Criminal procedure and the justice system as a whole are not static leviathans they evolve over time. The effectiveness of a criminal justice system is measured in its ability to reflect the norms and values of the society in which it operates; this makes the system highly reactive to societal shifts. The rise to power of New Labour in 1997 brought with it manifesto promises to ‘reform Crown Prosecution Service to convict more criminals’, and speeches proudly announcing ‘zero tolerance of crime’. Politics has continued to see a shift to a crime control model of criminal justice, fueled by society generally perceiving trends in crime as rising despite its actual fall. During 2010 British Crime Survey showed that 60 per cent of those interviewed thought that crime in the country as a whole had gone up over the last few years. This has caused a push in criminal procedure to secure convictions and as a result the recognition that degree of coercion is an effective way to achieve early guilty pleas, saving time, money and importantly adding to conviction rates.
Undoubtedly, issues such as ‘cracked trials’ caused large delays and unnecessary expenditure within the criminal justice system and could not be allowed to continue to waste the time of an already exceptionally busy system. However, the legislative and procedural answer to these issues has been to encourage early pleas by offering the highest sentence discounts in return. This procedure gives to little time to the procedure system to gather effective evidence; as a result a degree of coercion provides an effective prosecutorial shortcut.
The government reform of legal aid in the Legal Aid, Sentencing and Punishment of Offenders Act 2012, embodies this trend to save money and increase efficiency at the behest of poorest defendants. As a result our toxic cocktail is complete, a combination of a system which exposes the accused to coercive offers, the absence of a concerned and informed legal representative (or presence of an unconcerned legal representative) and the drive of policy goals to achieve high conviction rates, thrusts an isolated individual into a system with which they may have little or no experience and which is under pressure to find them guilty. Though the European Convention on Human Rights Article 6 is never made officially unavailable by these reforms, the risk is that the accused may be persuaded by offers that are to good to refuse out of ever exercising the right to a fair and public hearing within a reasonable time by an independent and impartial tribunal established by law.

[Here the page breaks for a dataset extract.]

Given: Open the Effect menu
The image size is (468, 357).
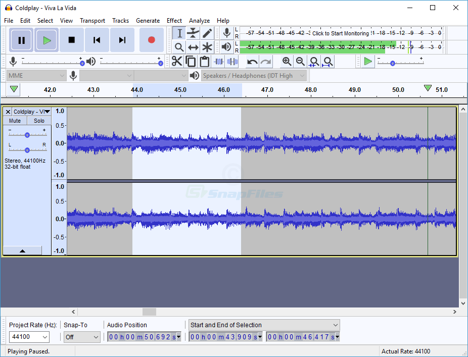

Indeed, many may shrug this off as an unwarranted concern, stating that surely only those who are actually guilty will plead guilty and that it is a basic requirement of English and Welsh criminal procedure that any guilty plea must be freely and voluntarily entered into, however this may not always be the case and a failure to acknowledge the risk of those who are innocent pleading guilty due to coercion is unacceptable.
The explicit exchange of reductions in charge for a plea of guilty, makes one alternative (the guilty plea) preferable to the other (trial) by guilty plea incentives. The offer of a sentence discount can be generally highly coercive. The Sentencing Council’s Crown Court Sentencing Survey found during 2011 that where a guilty plea was made, 74 per cent of offenders pleaded guilty either before or at the Plea and Case Management Hearing. The Time Internal Survey carried out in each of the magistrates’ courts in England and Wales records 44% of 23,371 defendants pleaded guilty at first hearing in 2010. The early nature of these pleas points to significant coercive effect that the guilty plea sentence reduction has on accused and defendants.
Now consider the study carried out by Zander and Henderson which concluded, 10% of those who plead guilt in the Crown Court claim to be innocent. In a similar number of cases the Crown Prosecution Service believe there would be reasonable chance of acquittal and that in around half of these cases, 1400 each year, the barrister believes these claims of innocence. These results point towards sentence reduction strongly encouraging the innocent to plead guilty. The accused is coerced out of taking the risk of exercising their article 6 rights, which for an accused who has no access to immediate, reassuring and informed legal advice, appears highly intimidating and intrinsically risky.
It should also be noted that those who depend upon legal aid will be the poorer members of society, a further link may then be established stating that these members of our society are more likely to have lower educational achievement (a factor made all the more possible given the increase in university fees) and as such not be as able to research and understand the role and purpose of a criminal trial as effectively as a legal representative and so the threat of the unknown and even the fear of having to face the procedure of trial alone may only add to the coercion to plead guilty.
Blumberg notes that ‘jury trial is an undesirable alternative, the threat of it … is thus one of the most powerful prosecutorial tools to reduce a defendant’s resistance’. Let us be clear, it is not the freedom of the defendant to rational thought and to the exercise of their rights which sentence reduction in return for a guilty plea removes, in fact it plays on this very rational freedom by tipping the scales of consequential decision making undoubtedly in favor of a guilty plea. Without good legal representation there is little chance of the accused gaining sound legal advice and being able to appreciate the opportunity that article 6 provides. Instead pleading guilty often appears to be the more desirable, easiest, if not safest, option.